A man was gunned down in front of this $6-million home in Vancouver’s Shaughnessy neighbourhood in 2007. (Google Maps)

A man was gunned down in front of this $6-million home in Vancouver’s Shaughnessy neighbourhood in 2007. (Google Maps)

Murder on B.C. property didn’t need to be disclosed before sale, court rules

Buyer had tried to break contract after learning a man with ties to crime had been murdered there

  • Apr. 23, 2019 12:00 a.m.

A Vancouver woman has won her appeal and will not have to pay damages after she failed to tell a homebuyer that someone had been murdered on her property.

The BC Court of Appeal on Tuesday reversed a lower court ruling that had said Mei Zhen Wang had misrepresented the sale of her $6.1-million Shaughnessy mansion.

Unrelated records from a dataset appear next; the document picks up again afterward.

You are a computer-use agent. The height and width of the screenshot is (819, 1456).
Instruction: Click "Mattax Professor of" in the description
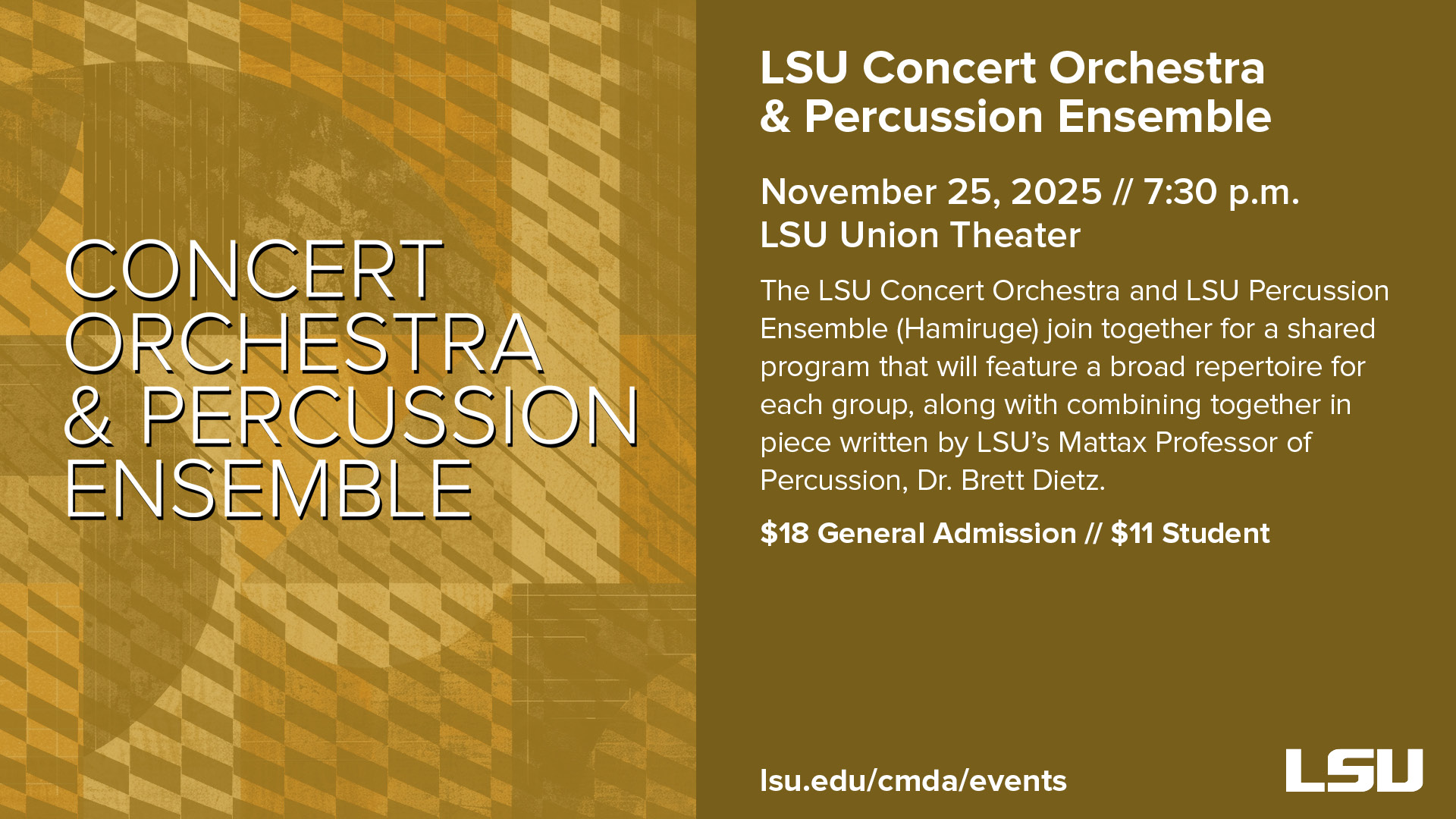tap(1185, 443)
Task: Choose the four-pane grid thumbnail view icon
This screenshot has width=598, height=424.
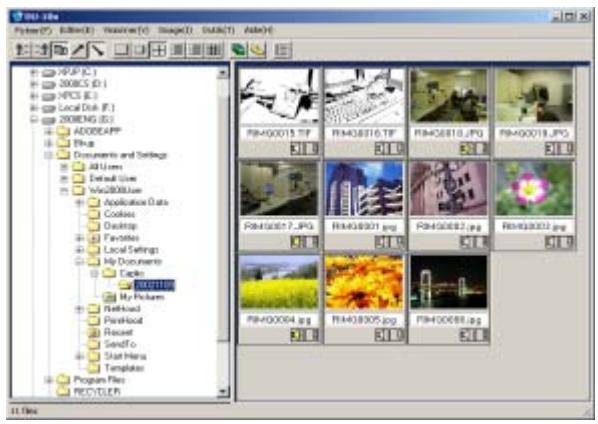Action: pos(159,50)
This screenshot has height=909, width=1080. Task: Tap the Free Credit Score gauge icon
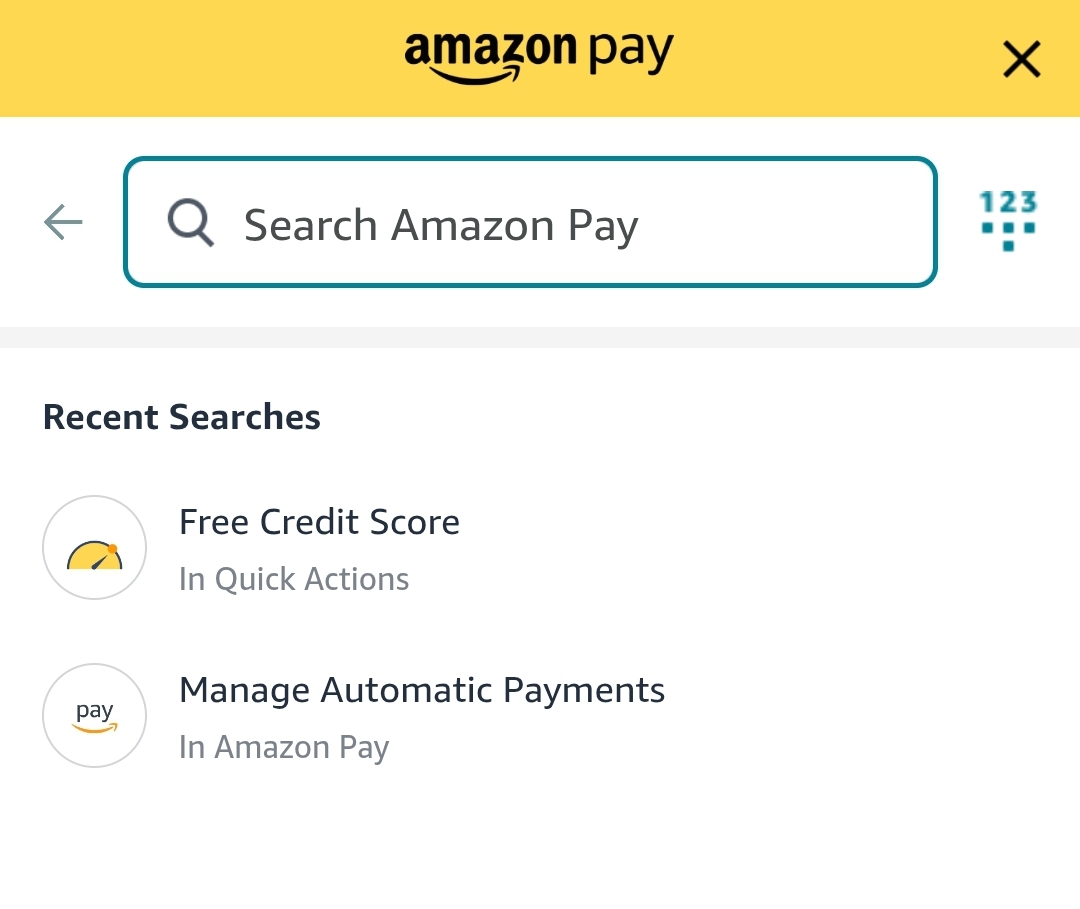pos(95,548)
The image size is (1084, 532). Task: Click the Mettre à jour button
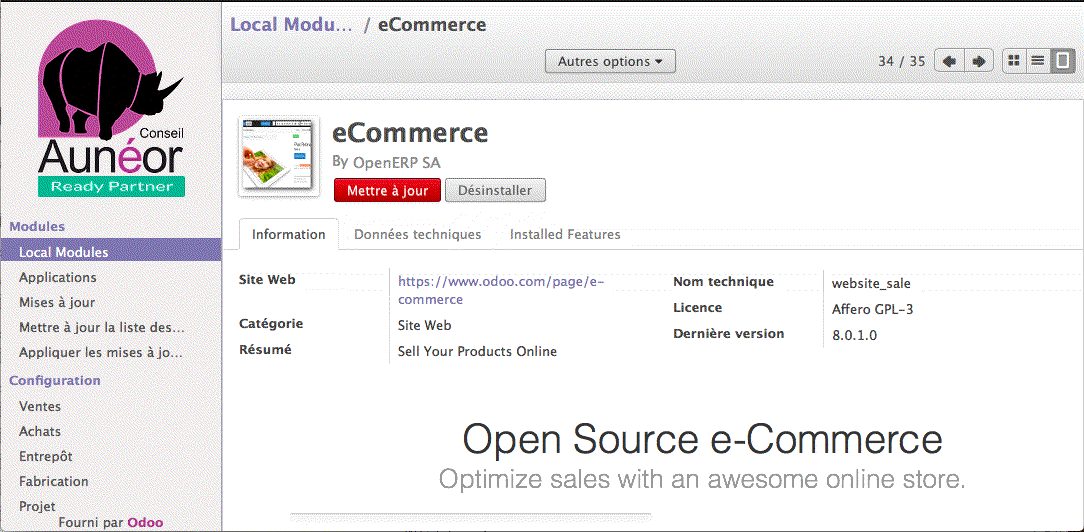pyautogui.click(x=387, y=191)
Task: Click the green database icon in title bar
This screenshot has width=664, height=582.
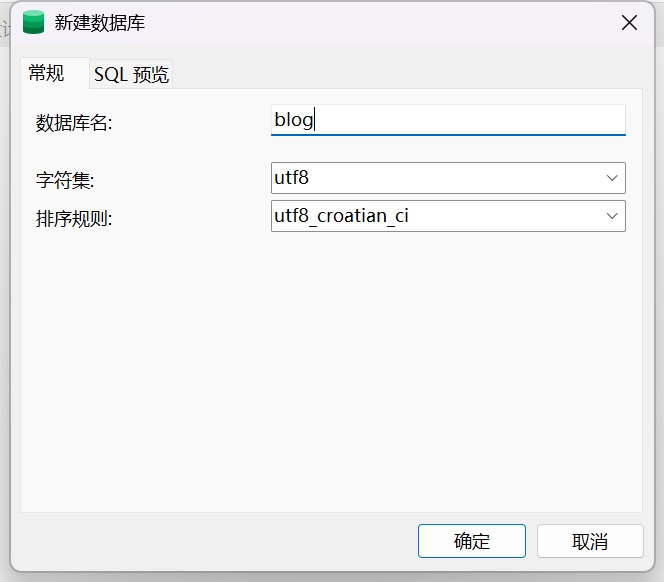Action: click(33, 23)
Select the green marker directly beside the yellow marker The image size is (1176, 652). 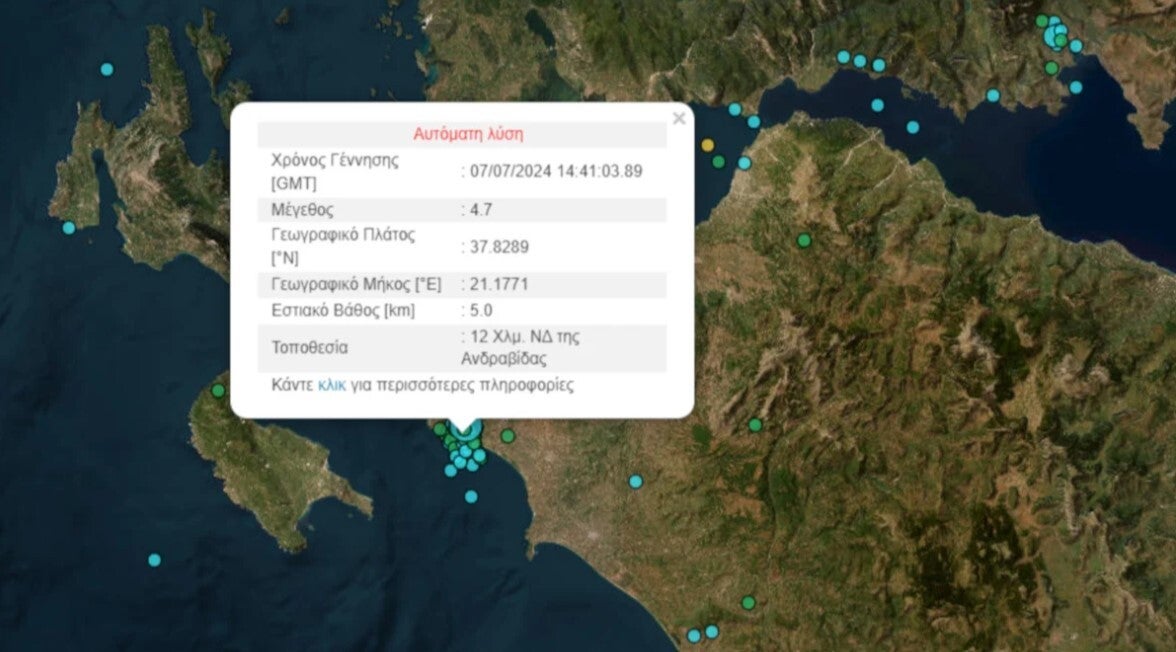click(719, 162)
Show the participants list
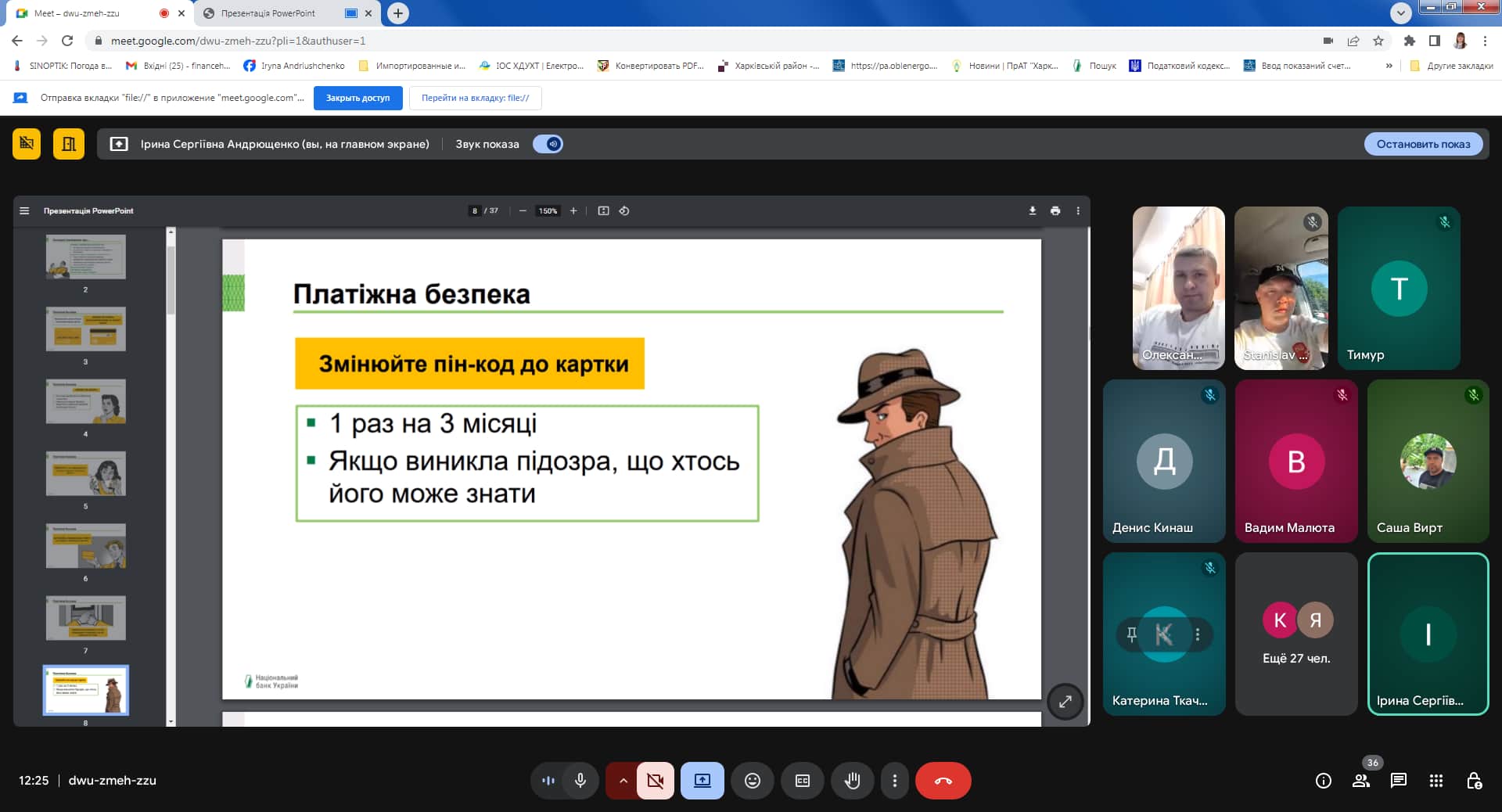Viewport: 1502px width, 812px height. click(1361, 781)
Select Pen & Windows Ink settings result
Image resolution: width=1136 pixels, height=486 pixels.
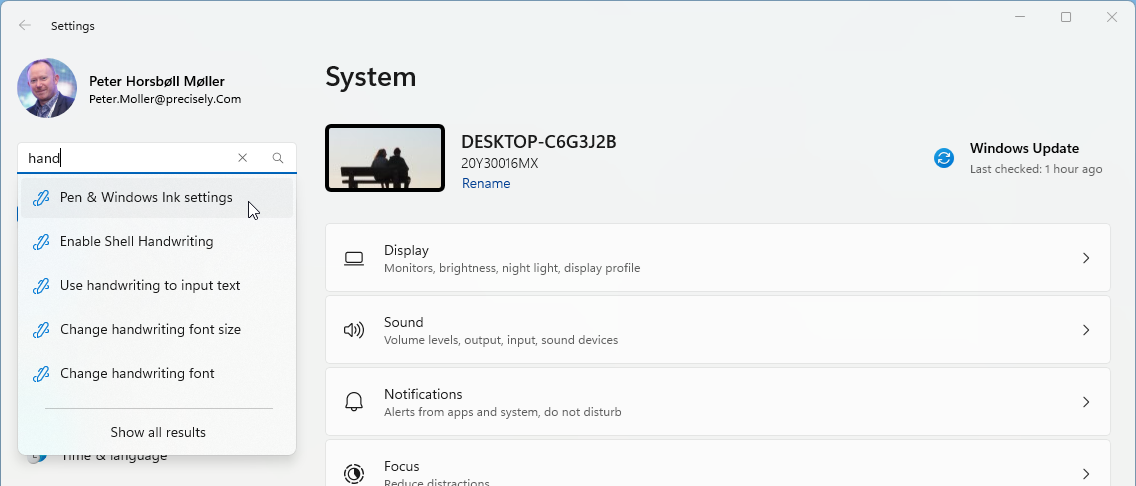pos(146,198)
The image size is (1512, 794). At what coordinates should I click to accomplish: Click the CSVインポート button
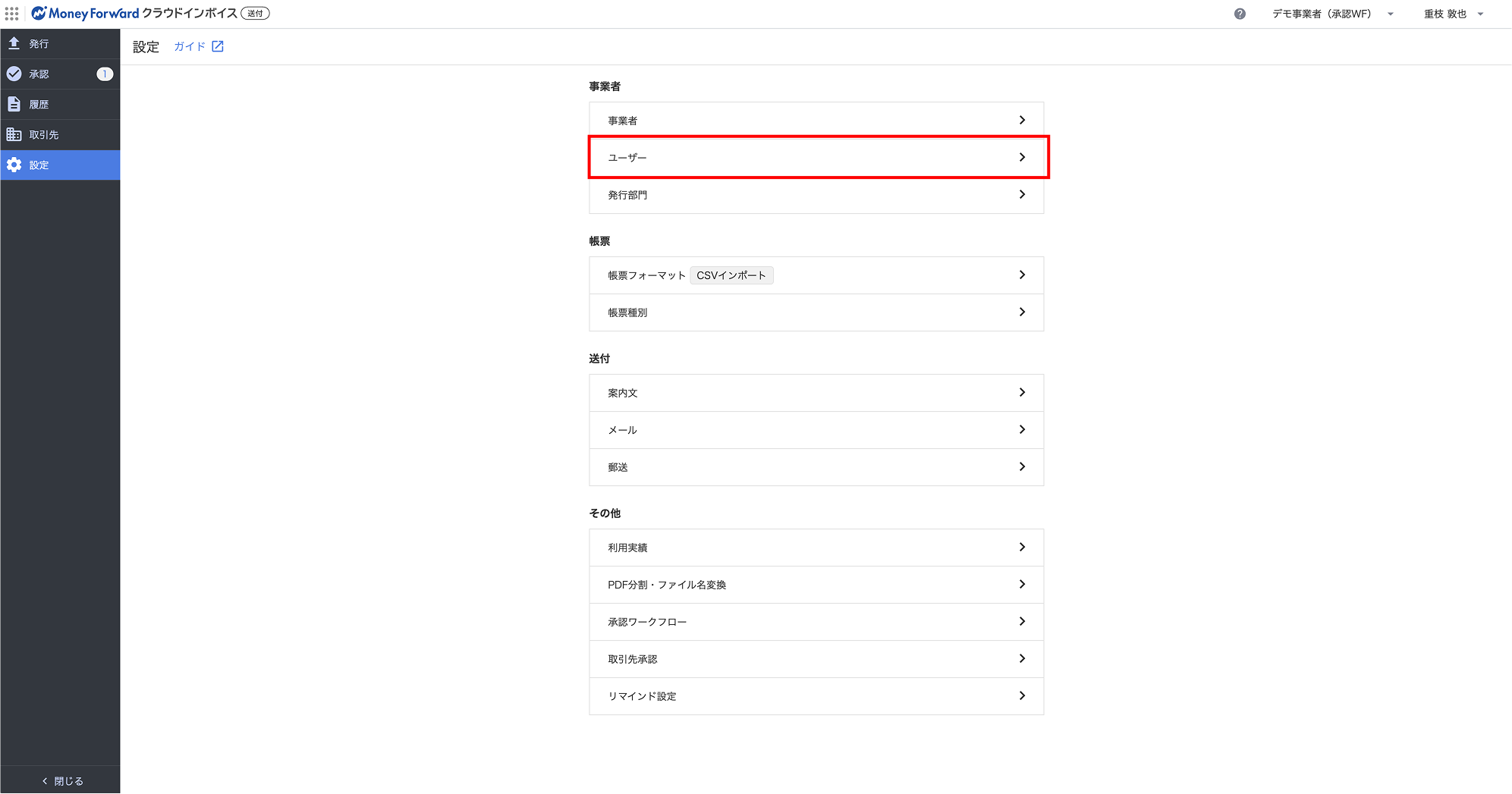point(731,275)
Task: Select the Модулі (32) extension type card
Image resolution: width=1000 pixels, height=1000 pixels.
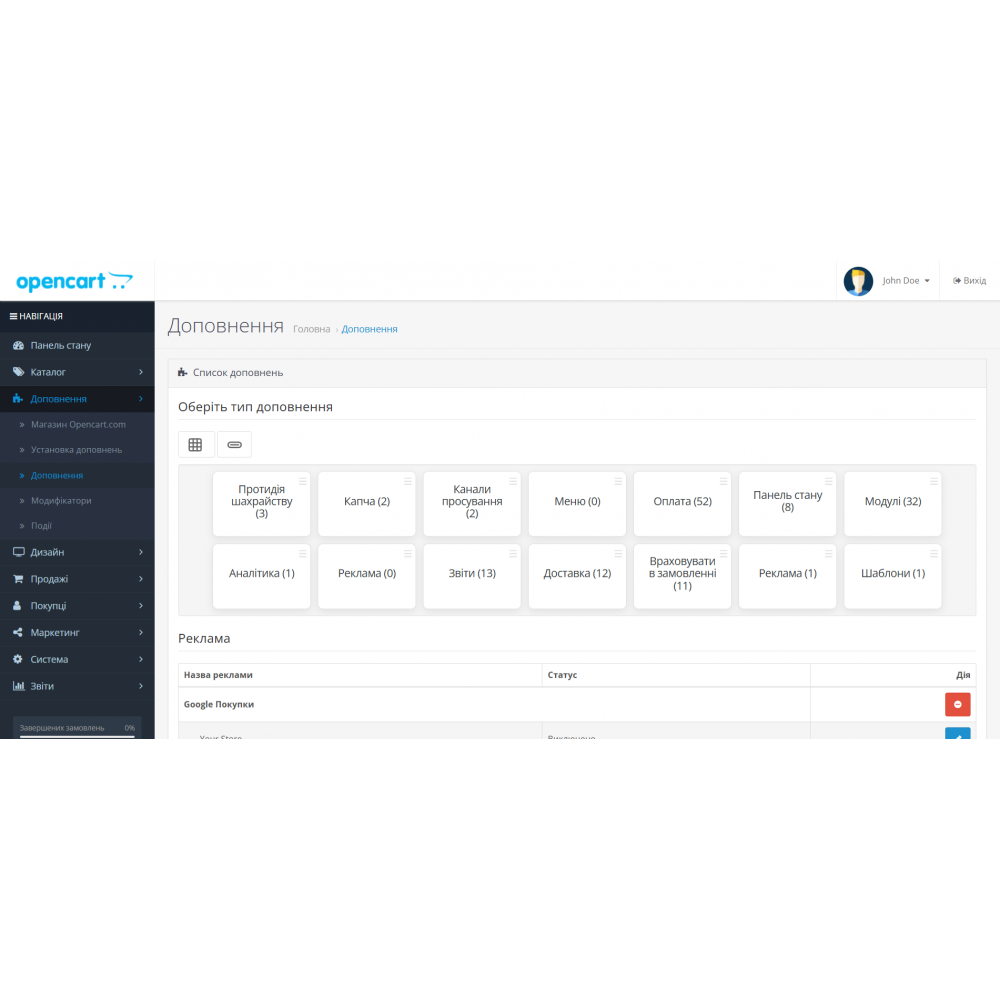Action: [892, 501]
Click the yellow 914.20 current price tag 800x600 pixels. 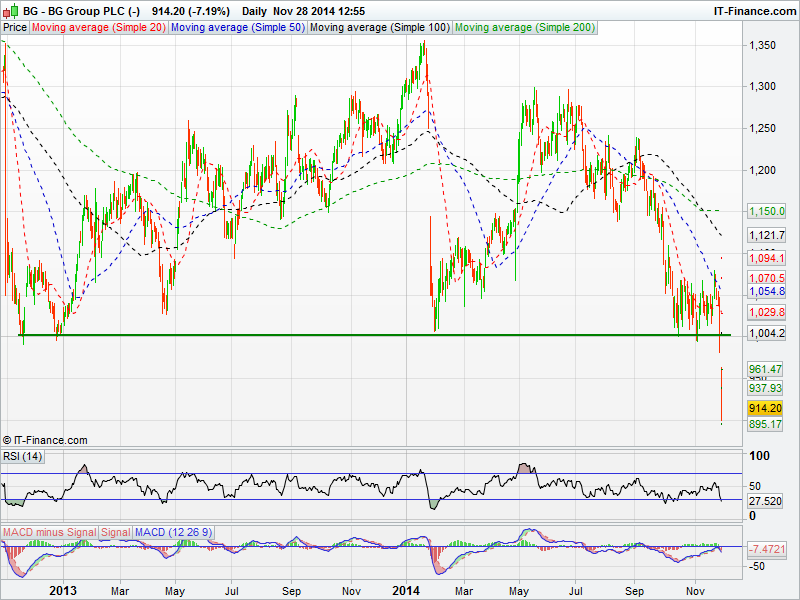tap(765, 409)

Justice Mary V. Newbury wrote in the decision that Wang could not have known that the home buyer, Feng Yun Shao, would have any “sensitivity” to the killing of her son-in-law, Raymond Huang, in 2007 and that that did not alter the quality of the home or its usefulness.

READ MORE: B.C. woman should have been told about murder at home before sale, judge rules

Huang was shot to death on the sidewalk outside the home’s front gate. He was reportedly involved in organized crime with the “Big Circle Boys” gang.

Wang’s daughter, Gui Ying Yuan, testified in 2018 that the family had been selling the house because her daughter was moving to another school, and did not say anything about the murder. School staff had asked that she attend a different school for safety reasons once they learned about the death.

Newbury said the trial judge made a mistake in characterizing Yuan’s statements as incomplete or designed to hid the death.

“As she testified, if her daughter’s private school had not made the unfortunate decision it did, the family likely would not have moved at all,” Newbury wrote. “Thus there was no misrepresentation by omission.

“Further, there was no evidence she knew or should have expected that Ms. Shao would have a particular sensitivity to an event that had occurred two years earlier.”

Damages for Wang, who had initially sued Shao for breach of contract, will be determined at a later date.